I know it's Sunday and I'm home now, but I wanted to share with you the blog post I began in a little spiral notebook on the way home Friday. I was delighted that we flew from Zimbabwe during the daytime--so often on overseas flights one travels at night when you can't see anything. Loving geography as I do, I kept my nose plastered to the window during most of our ten-hour flight from Harare to London. I can't tell you how short those ten hours seemed!

I most anticipated flying over the Sahara Desert and it didn't disappoint. Every glance out my window revealed a different Sahara--a sort of topographical schizophrenia. There were great sand storms, dust rising for miles above the earth. I saw mountains, plateaus, massive black rocks, and curious white pockmarks. There were a multitude of designs in the sand, like a child's finger drawings: straight furrows like plowed fields, round bubble clouds, diamond-shaped ridges that reminded me of the pattern on my grandmother's worn couch, and lunar-style surfaces.

From my vantage point I could see ancient riverbeds as brown, cracked, and dry as the heels of a Zimbabwean bushwoman. Apricot mists of dust hanging low over barren valleys. A stray wisp of cloud. A road, needle thin and orange, notable only because of its inflexibility. Dunes the shape of continents and the size of small countries, vast carmel canyons and dramatic cliffs, deceptively smooth peach-colored expanses like frozen lakes in a Michigan winter. Brown fingers clawing toward the western horizon. Giant chicken scratches from a land beyond the beanstalk. Papaya-colored waves on a stormy sea of sand, the veins on an old woman's hands, broccoli floweretts of stone.

The seatbelt light came on with a ding as a blanket of taupe clouds muted the landscape below to a boring putty. Before long, the clouds thinned and the seatbelt light popped off. I'm quite certain I spied a plateau the shape of a stegasaurus--the jolly kind, round and friendly like an illustration from a toddler's book.

At last we popped out over a sheet metal gulf on our way to the Tunisian coastline. A large frighter below looked no bigger than the smallest Battleship gamepiece.

Within minutes we were back over land again, a patchwork of browns crisscrossed by etch-a-sketch roads. At long last, cities and villages became visible. We flew over dotted fields and terraced farms. Milk chocolate terrain gave way to a startling dark chocolate canyon. A green lake nestled among rugged hills, its tributaries wandering off to become lost in the valleys, its surface turning white as frosting in the changing sunlight as we passed by.

And then we were over the sandy beaches of the African coast, the Mediterranean waters close to shore a vivid blue-green. October is typically a stormy time in the Mediterranean, and though the clouds were thin, turbulence forced us to 40,000 feet.

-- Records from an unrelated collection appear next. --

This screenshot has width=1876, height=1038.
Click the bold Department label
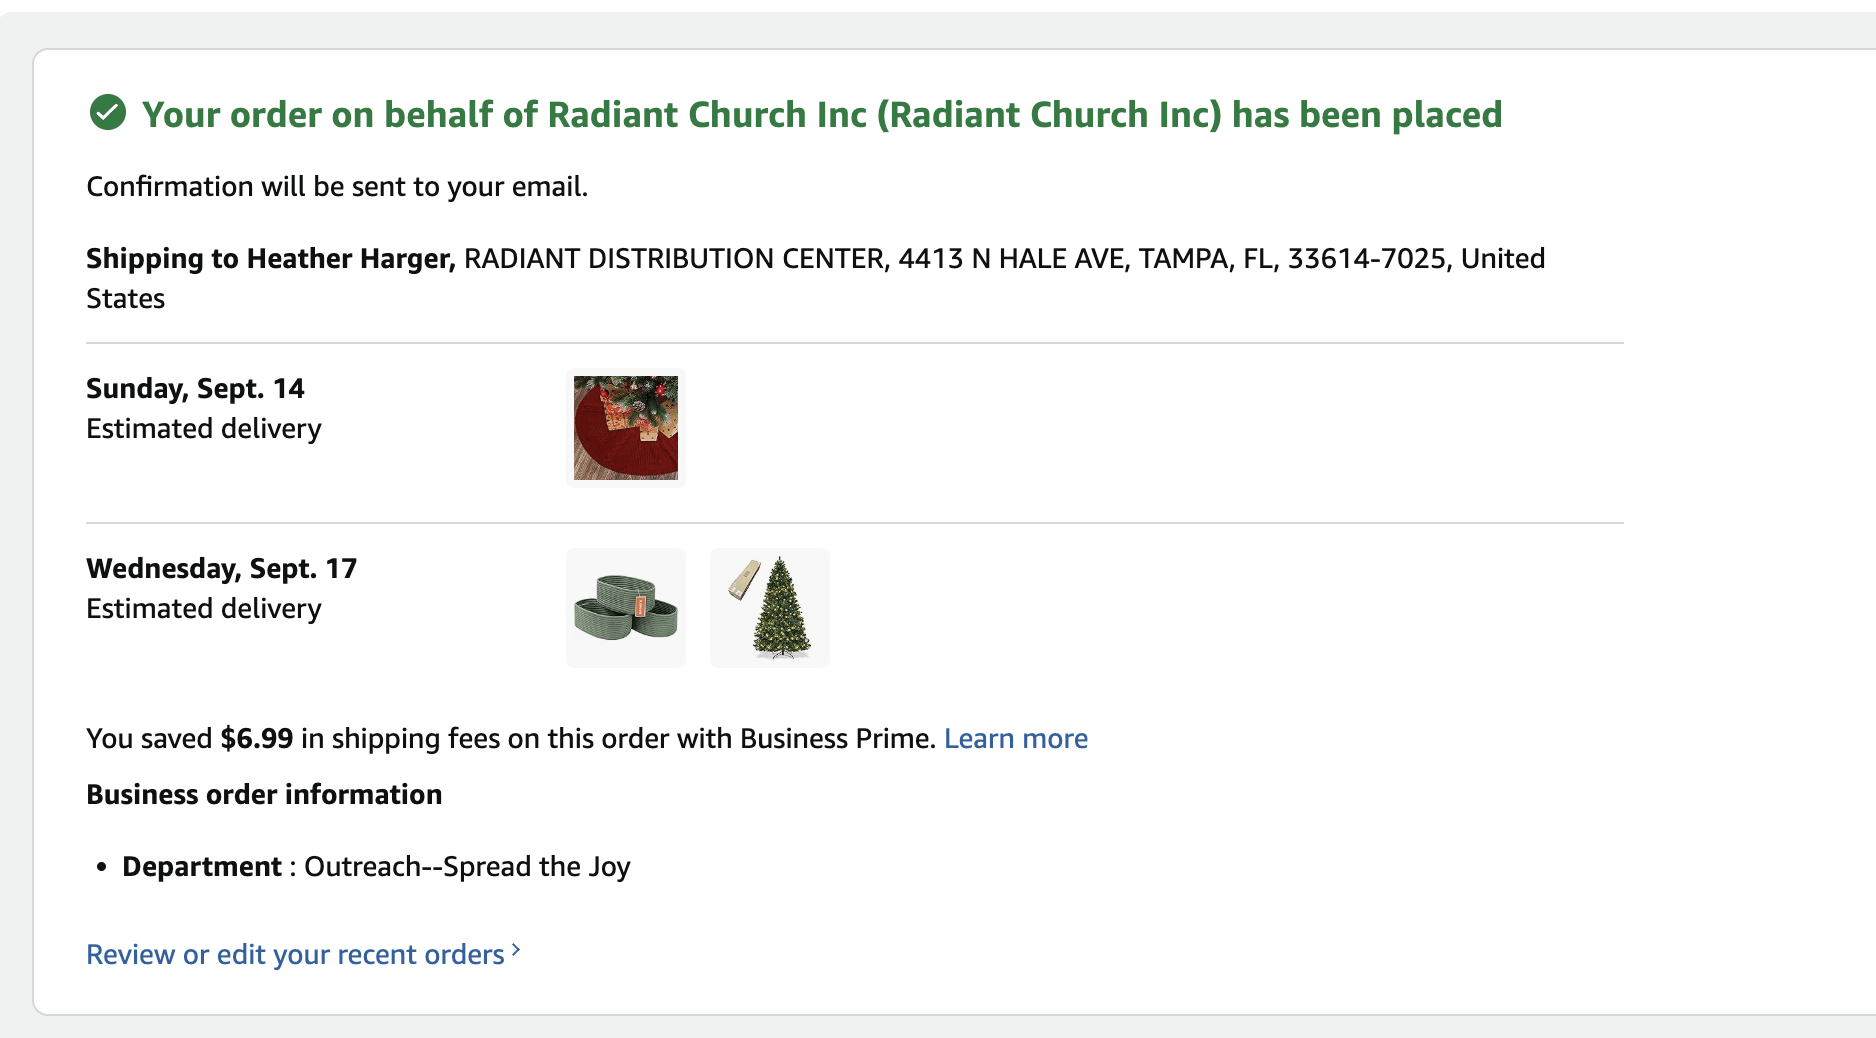202,866
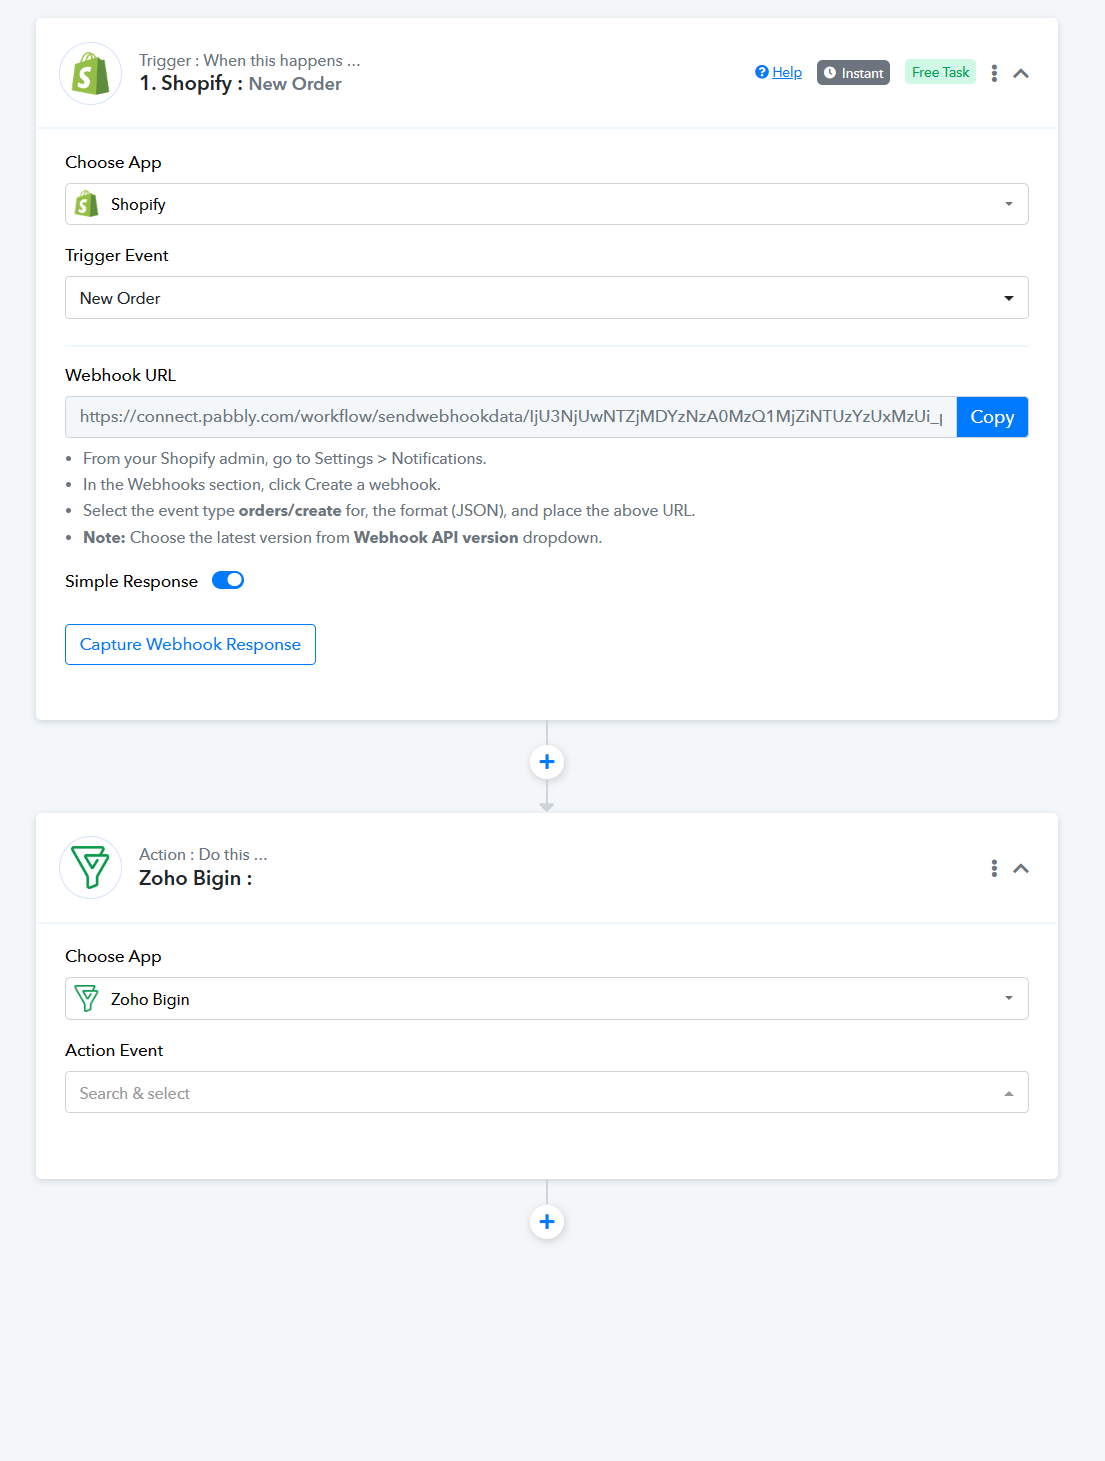Screen dimensions: 1105x1461
Task: Click the Shopify logo in trigger header
Action: [x=91, y=73]

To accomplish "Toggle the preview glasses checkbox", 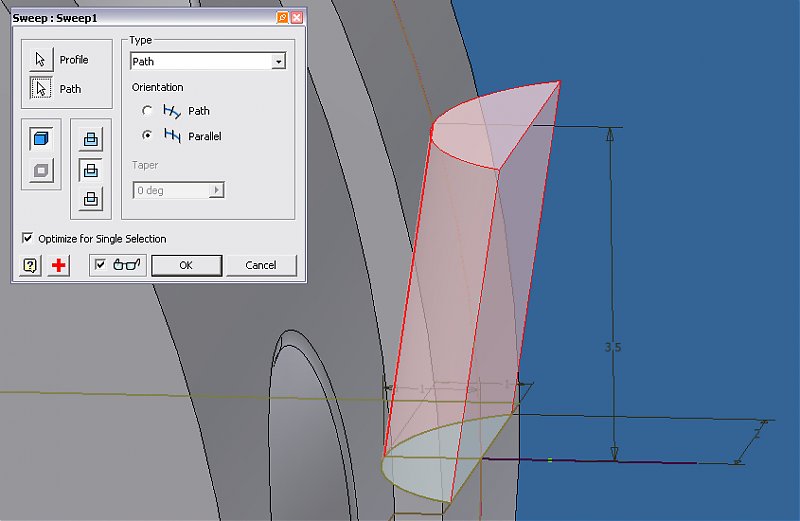I will coord(100,265).
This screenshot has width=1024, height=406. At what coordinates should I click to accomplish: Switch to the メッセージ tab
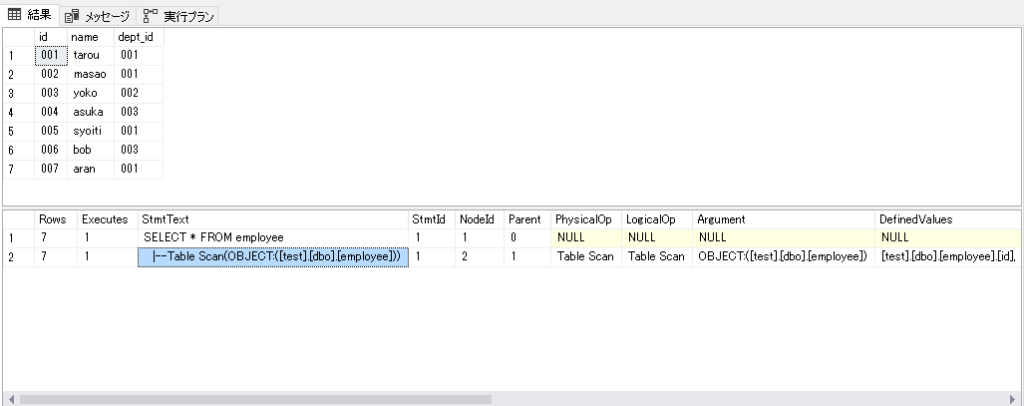point(98,16)
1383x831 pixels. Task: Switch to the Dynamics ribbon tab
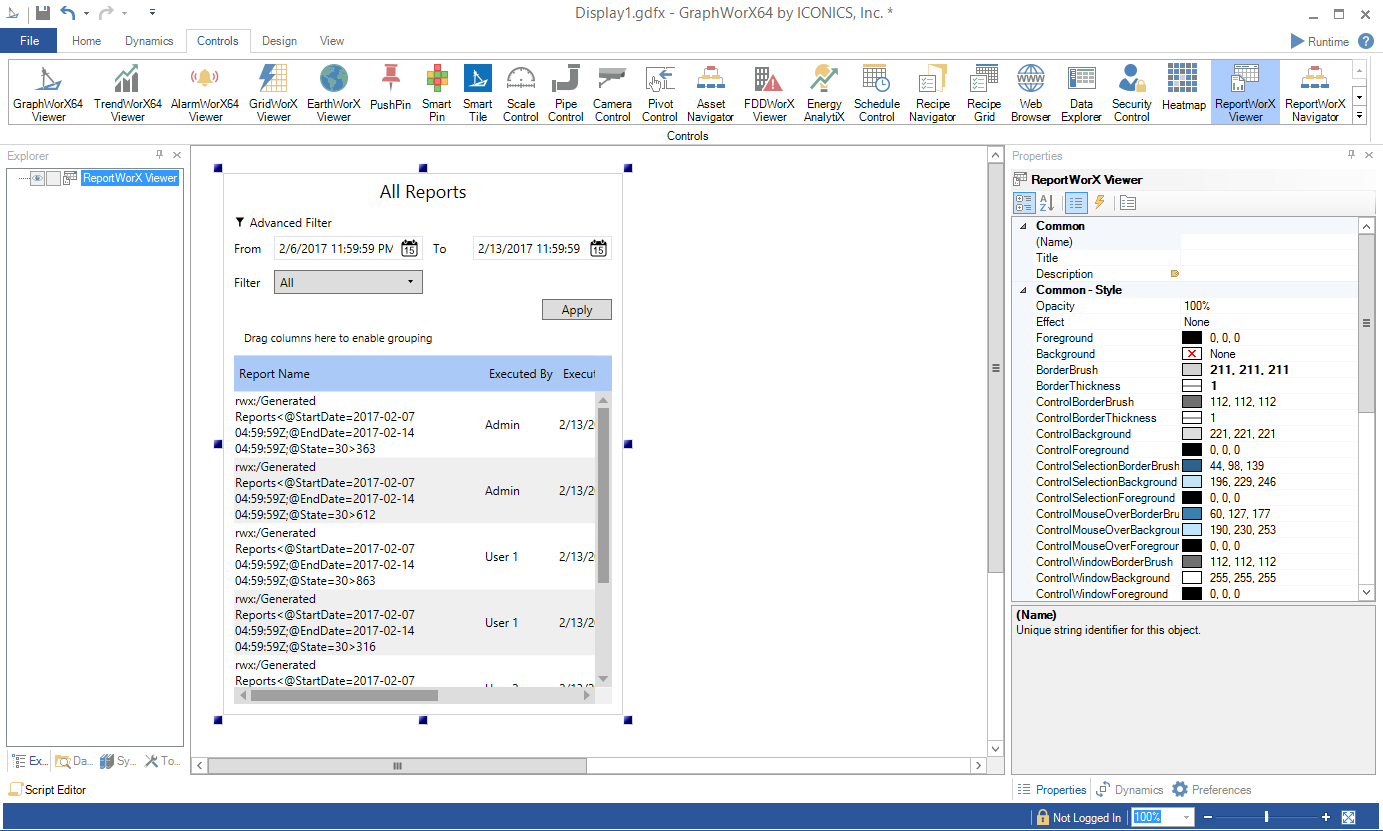click(x=149, y=41)
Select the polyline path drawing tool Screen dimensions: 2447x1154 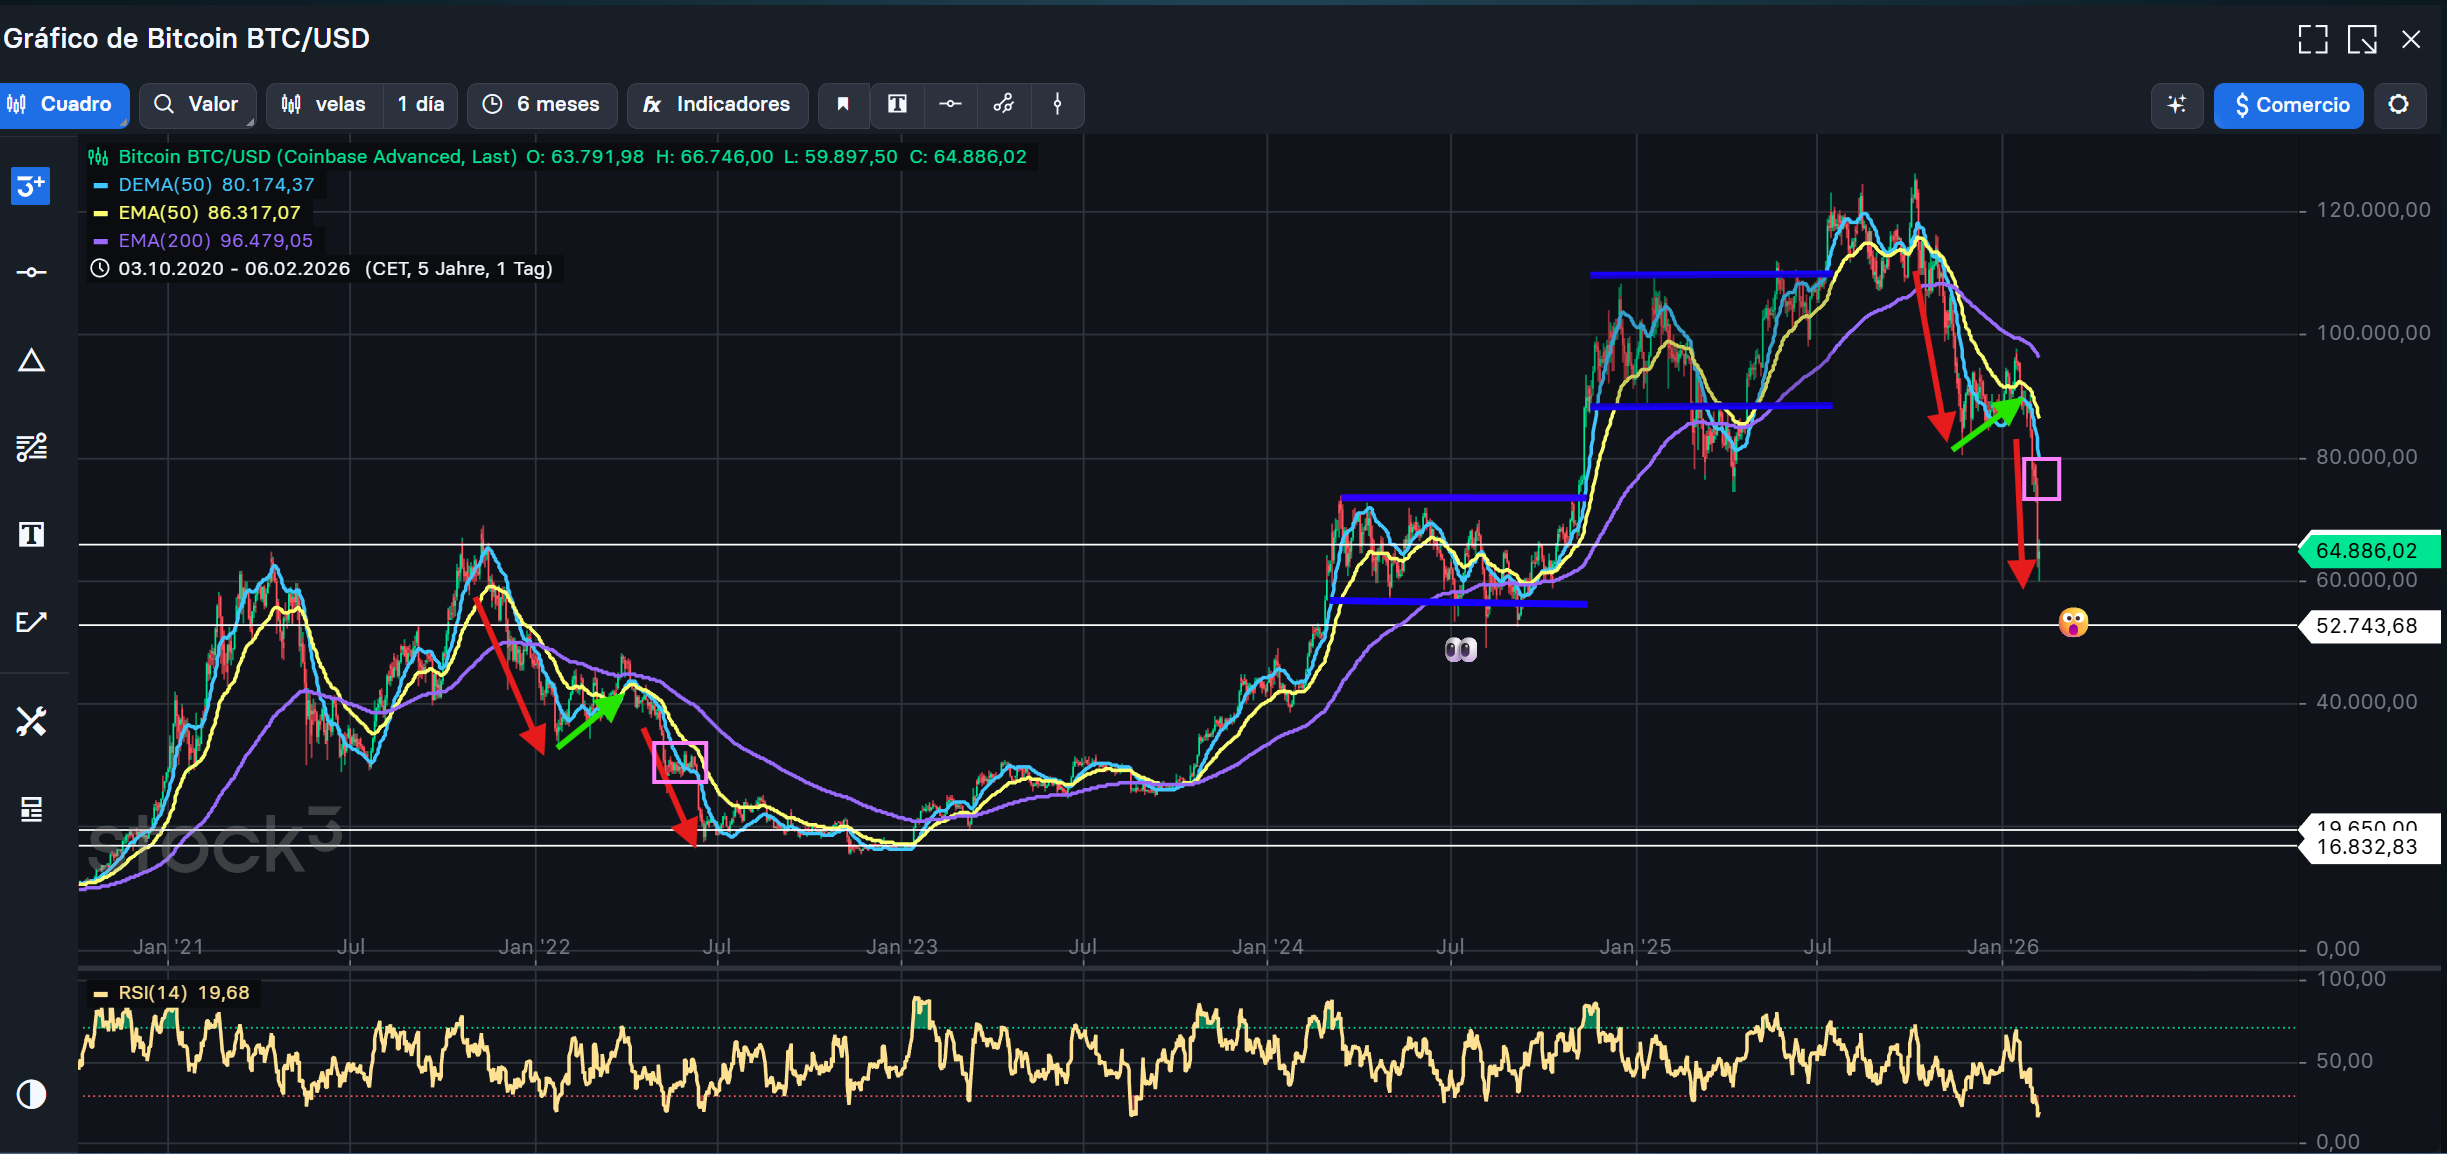[1004, 105]
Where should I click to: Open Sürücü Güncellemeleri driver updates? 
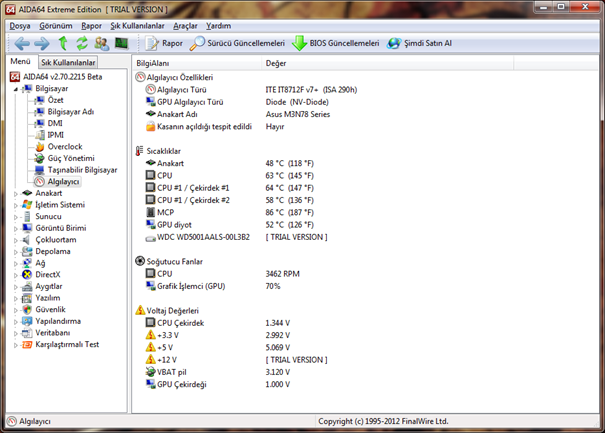pos(237,44)
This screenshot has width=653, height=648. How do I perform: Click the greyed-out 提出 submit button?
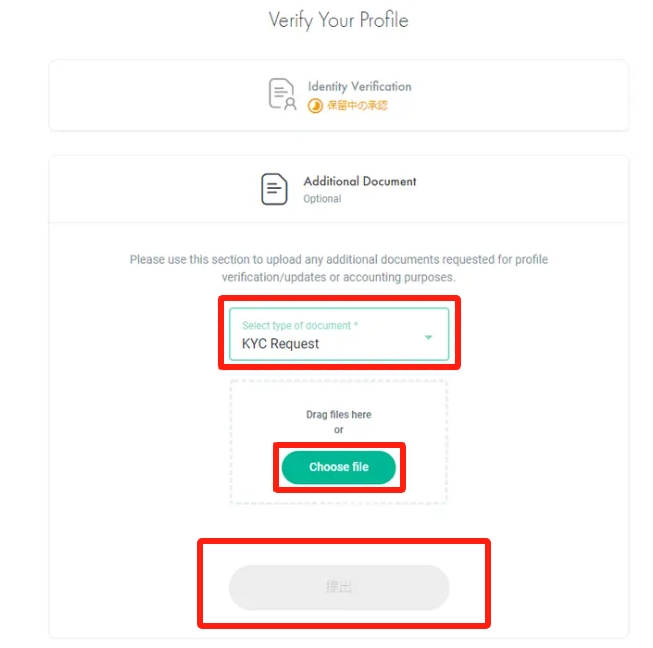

Soon we reached the island of Sardinia, water filling in the gaps of its fringed coastline. It's a rugged land, dark as potting soil, smoothing out to a gentle northern coast.

We crossed the European border at Nice on the French Riviera, its beach barely discernable though I know it to be rocky from the afternoon I spent lounging there twenty-six years ago this month, I believe. I've not had a glimpse of France since my semester in Italy with Harding University.

Like a blanket tossed in a heap on the floor, the French Alps mounded below us. I spotted a rainbow among the thin clouds and a mountain peak pushing through the mist. A smaller airplane left its jet trail as it crossed our path far below.

Eventually, jagged treeless peaks rose high above green river valleys, their rocky crags packed with last winter's snow. Finally, low thick clouds hugged the earth like a mantle and only occassionally did a mountain top peek its head out.

The clouds refused to part so that I could see Grenoble, Lyon, Macon, Auxerre, Vaux-le-Vicomte, or even Paris and the English Channel as the onflight map indicated. I couldn't even view London until we dove through the cloud cover just before landing.

Five hours at Heathrow--including a three-hour flight delay--allowed us to reacclimate to Western culture as we enjoyed Starbucks drinks, piped-in contemporary music, a purchased USA Today newspaper, Dr. Pepper for Adrian and Brian, and pizza at an Italian restaurant near our gate.

We were gratefully, brilliantly, amazingly, definitely on our way home.